The Sting of High Interest Rates
The report says multifamily property values have dropped at least 20% based on capitalization rates alone.
“Mortgage rates are over 6% for the government-sponsored agencies and even higher for other types of lenders. Even though delinquency rates remain subdued, many borrowers are being forced to either pay down the loan balance or renegotiate an extension with lenders,” Yardi Matrix says.
Renewal Rent Growth Continues to Fall
Renewal rent growth again decelerated in August, to 6.4% year-over-year, down 60 basis points from July. Renewal rents, the change for residents that are rolling over existing leases, have gradually declined since peaking at 11.1% in August 2022.
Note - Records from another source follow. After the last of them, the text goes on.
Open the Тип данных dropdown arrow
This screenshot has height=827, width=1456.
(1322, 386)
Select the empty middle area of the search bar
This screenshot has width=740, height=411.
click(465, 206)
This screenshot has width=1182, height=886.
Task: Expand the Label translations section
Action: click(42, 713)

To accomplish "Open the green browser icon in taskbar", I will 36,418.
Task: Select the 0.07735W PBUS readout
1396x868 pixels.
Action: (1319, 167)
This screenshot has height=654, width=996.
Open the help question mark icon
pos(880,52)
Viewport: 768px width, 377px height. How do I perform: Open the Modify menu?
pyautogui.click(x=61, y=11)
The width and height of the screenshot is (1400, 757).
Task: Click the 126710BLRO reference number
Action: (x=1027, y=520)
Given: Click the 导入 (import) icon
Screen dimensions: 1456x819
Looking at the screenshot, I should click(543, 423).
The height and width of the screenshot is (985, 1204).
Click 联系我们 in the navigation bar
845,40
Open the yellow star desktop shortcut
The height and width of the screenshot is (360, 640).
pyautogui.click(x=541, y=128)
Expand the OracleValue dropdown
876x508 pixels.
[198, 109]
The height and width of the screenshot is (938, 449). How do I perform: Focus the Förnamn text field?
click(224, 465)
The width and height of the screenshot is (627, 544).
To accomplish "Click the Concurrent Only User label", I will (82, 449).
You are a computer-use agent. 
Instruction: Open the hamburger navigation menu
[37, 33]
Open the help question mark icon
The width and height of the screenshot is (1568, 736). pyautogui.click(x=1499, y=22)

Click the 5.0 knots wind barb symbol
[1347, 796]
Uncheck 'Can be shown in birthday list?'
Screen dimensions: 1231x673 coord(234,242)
The national lease renewal rate averaged 60.4% in August.
“The multifamily market heads into the fourth quarter with some headwinds. Not only is it the season when rent growth typically flattens but expectations are that the economy and job market will weaken after a period of strong gains. Every market, though, should be viewed through its own supply/demand drivers,” Yardi Matrix says in the report.
About Yardi Matrix
Yardi Matrix researches and reports on multifamily, office and self-storage properties across the United States, serving the needs of a variety of industry professionals. Yardi Matrix Multifamily provides accurate data on 18+ million units, covering more than 90 percent of the U.S. population. Contact the company at (480) 663-1149.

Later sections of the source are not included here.